(442g) Investigation of Liquid Phase 1,2-Propanediol Dehydration Using Zeolite Catalysts

To reduce the dependence of our society in oil, significant effort is devoted to the production of fuels and chemicals from biomass derived sources. Glycerol, which is a major byproduct of biodiesel production, can be selectively reduced to 1,2 propanediol (propylene glycol) and 1,3 propanediol. The dehydration of these low carbon content polyols results in the formation of a number of ketones, aldehydes, or linear or cyclic ethers, which are raw materials for the production of fine chemicals. However, selective dehydration is challenging due to the presence of different of hydroxyl groups with similar reactivity, and due to a complex reaction network (combination of reactions in parallel and in series).
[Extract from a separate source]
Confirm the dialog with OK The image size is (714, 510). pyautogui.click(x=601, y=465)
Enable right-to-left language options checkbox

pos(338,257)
Several zeolite catalysts on the liquid phase dehydration of 1,2 have been studied and compared to of Amberlyst-15. 1,2-diol dehydration using Amberlyst-15 leads to high selectivity to the formation of cis- and trans- 2-ethyl-4methyl-1,3-dioxolane, which is formed via an acetal reaction of propanal with 1,2-propanediol.  This result indicates that Amberlyst-15 catalyzes the dehydration of the secondary OH group of the polyol to form propanal. On the other hand, it has been found that zeolites catalyze the dehydration of either the primary and secondary OH group of 1,2-propanediol as well as etherification reactions. When the primary OH group is eliminated acetone is formed, which can further react with the diol to form 2,2,4-trimethyl-1,3-dioxolane. Etherification reactions lead primarily to the formation di-propylene glycol and tri-propylene glycol. By adjusting the pore size of the zeolite and the strength of its acid sites, it is possible to selectively remove the primary or the secondary OH group of 1,2 propanediol and obtain selective elimination of the primary OH group.  The effect of the catalyst properties on the reaction path selectivity and the product distribution will be presented. Furthermore, the experimental results will be compared with ab-initio calculations that provide further insight into the reaction mechanisms and help guide the catalyst design.